Se han dicho muchas cosas sobre la segunda película de Peter Strickland: que no es tanto un film de terror sino sobre cómo se construye un film de terror; que sus climas remiten al cine de Michael Powell, David Lynch o Brian De Palma; que hace recordar a clásicos como Blow up o La conversación; que es un gran homenaje a diversos exponentes del giallo, como Darío Argento, Mario Bava o Lucio Fulci; que es una lúcida reflexión sobre una manera de hacer cine ya extinta; y un largo, larguísimo etcétera. Pero lo cierto es que esta historia centrada en Gilderoy (Toby Jones), un ingeniero de sonido británico, tímido y hasta algo ingenuo, que en los setenta es contratado para trabajar en un estudio en Roma, en el doblaje y la mezcla de audio de una ambiciosa película sobre la persecución y asesinato de mujeres acusadas de brujería, y que va siendo absorbido por la ficción dentro de la ficción, hasta no distinguir entre los diversos planos de la realidad, tiene poco y nada de lo antes mencionado.
Berberian Sound Studio es en verdad una película para leer acerca de ella, no para verla. No hay climas inquietantes y/o desestabilizadores, no hay un conflicto explotado al máximo de su potencial y la virtud inicial de apostar al poder del sonido de los gritos, los cortes, los crujidos o puñaladas, quedando las imágenes de la película en fuera de campo, termina convirtiéndose en defecto mayúsculo: hasta dan ganas de pedirle a Strickland que muestre algo, que no sea cobarde y nos permita ver la sangre y las tripas, la materia orgánica que compone las imágenes. Pero no, el realizador es tan pero tan sutil, tan invocador, tan intelectual a la hora de abordar el contacto con un género que se cimentó a partir de la exhibición extrema de los cuerpos, que elige quedarse concentrado en el rostro y la mirada de Gilderoy, y al espectador al final no le queda nada para observar. Pero nada en serio, porque eso que está ausente jamás consigue hacerse presente a través de su ausencia. No hay elementos, personajes, una narración, un relato palpable al cual aferrarse. Así, el film no tiene algo realmente cinematográfico que ofrecer, excepto un conjunto de timoratas reflexiones.

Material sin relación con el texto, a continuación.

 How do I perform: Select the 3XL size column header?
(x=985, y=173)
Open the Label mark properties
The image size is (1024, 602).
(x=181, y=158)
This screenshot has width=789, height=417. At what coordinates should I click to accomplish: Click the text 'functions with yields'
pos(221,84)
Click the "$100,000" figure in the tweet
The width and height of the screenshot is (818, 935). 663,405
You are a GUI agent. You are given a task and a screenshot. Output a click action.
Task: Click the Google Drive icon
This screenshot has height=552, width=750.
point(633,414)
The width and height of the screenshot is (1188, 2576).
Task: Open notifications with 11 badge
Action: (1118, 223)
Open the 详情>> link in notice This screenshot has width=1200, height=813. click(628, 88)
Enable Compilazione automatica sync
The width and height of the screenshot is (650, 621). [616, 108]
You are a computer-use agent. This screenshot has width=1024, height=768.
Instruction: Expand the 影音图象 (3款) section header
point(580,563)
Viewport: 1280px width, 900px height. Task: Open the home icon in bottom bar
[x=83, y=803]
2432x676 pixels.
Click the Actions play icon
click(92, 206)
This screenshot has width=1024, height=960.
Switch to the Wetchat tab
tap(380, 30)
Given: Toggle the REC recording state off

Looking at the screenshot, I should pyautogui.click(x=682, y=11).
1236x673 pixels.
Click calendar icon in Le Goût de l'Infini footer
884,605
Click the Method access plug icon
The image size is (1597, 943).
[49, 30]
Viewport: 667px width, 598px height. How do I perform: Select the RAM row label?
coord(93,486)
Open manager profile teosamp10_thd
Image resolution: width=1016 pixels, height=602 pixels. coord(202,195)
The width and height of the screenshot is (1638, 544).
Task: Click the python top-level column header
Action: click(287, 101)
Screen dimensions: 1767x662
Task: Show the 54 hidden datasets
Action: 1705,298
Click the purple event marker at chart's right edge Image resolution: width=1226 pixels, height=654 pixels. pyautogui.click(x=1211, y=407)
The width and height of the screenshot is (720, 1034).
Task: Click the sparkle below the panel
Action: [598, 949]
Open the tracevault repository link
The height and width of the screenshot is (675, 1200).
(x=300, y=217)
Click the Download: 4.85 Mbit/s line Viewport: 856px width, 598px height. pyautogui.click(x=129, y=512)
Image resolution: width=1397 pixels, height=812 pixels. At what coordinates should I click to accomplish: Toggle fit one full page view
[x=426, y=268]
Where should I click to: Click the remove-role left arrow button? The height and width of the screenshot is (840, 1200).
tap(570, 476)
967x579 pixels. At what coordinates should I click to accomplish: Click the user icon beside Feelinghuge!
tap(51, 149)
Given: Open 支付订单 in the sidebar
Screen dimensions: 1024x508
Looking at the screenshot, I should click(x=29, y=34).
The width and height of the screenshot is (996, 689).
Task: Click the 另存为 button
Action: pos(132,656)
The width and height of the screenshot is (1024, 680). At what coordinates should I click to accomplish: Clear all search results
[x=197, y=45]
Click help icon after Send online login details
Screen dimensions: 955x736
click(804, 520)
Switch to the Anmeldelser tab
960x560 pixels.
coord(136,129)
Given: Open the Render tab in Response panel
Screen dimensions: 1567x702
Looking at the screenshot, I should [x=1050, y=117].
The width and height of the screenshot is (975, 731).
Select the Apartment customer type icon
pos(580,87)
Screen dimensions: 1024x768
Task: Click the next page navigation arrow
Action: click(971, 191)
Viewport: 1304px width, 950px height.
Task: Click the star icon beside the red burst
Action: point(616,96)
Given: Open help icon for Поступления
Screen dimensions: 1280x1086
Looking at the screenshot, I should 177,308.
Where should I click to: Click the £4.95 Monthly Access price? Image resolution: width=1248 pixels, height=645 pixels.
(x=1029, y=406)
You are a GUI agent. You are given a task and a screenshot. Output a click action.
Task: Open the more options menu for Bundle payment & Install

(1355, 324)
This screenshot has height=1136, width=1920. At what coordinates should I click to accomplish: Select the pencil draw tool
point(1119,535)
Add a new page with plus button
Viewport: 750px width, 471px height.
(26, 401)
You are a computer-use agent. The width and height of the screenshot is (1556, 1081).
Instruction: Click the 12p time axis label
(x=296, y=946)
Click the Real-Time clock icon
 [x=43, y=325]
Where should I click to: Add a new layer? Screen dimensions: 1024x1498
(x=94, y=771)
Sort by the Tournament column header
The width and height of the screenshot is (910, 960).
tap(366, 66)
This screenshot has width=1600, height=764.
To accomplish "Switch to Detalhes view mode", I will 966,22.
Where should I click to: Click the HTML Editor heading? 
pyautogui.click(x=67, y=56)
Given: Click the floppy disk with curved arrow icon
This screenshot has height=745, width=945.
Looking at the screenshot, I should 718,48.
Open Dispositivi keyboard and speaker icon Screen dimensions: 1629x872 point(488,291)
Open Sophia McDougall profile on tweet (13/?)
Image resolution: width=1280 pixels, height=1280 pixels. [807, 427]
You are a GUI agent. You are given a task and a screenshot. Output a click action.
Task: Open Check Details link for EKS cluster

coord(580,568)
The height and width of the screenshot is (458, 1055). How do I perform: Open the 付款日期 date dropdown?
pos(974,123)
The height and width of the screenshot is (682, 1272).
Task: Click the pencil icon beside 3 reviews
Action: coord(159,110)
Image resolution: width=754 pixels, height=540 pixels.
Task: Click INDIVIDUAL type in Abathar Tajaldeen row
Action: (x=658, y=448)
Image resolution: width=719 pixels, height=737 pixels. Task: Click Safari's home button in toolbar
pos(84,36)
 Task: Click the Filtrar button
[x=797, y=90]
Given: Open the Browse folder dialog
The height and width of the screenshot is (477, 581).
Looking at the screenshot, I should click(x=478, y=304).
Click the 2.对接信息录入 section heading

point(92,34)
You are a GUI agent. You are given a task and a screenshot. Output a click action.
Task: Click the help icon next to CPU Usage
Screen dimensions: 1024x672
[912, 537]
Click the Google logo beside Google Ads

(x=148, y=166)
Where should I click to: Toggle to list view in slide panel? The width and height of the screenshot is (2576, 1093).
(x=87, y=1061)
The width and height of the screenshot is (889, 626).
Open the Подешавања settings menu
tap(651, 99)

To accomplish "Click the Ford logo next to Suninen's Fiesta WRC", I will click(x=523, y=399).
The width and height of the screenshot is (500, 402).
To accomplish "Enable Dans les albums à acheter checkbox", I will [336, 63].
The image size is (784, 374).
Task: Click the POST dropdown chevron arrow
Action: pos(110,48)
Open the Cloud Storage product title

Frente a tanto fuego de artificio por una película irrelevante como Berberian Sound Studio, que pretende hablar sobre determinados miedos pero a la hora de los bifes es muy miedosa, me permito recordar que John Carpenter -por citar apenas un ejemplo- viene trabajando la cuestión de la mirada o los cruces entre la realidad y la ficción desde hace un rato largo. Y no tiene miedo de mostrar, de tirarnos las imágenes por la cabeza cuando realmente hace falta, porque sabe que en ciertos momentos el fuera de campo es sólo una forma de huida. Para muestra, vean Cigarette burns o En la boca del miedo, dos obras tan valientes como aterradoras. Ese es el miedo que necesitamos, el que se hace cargo de verdad de lo que quiere contar. Aprendé de ese director Strickland, no seas miedoso.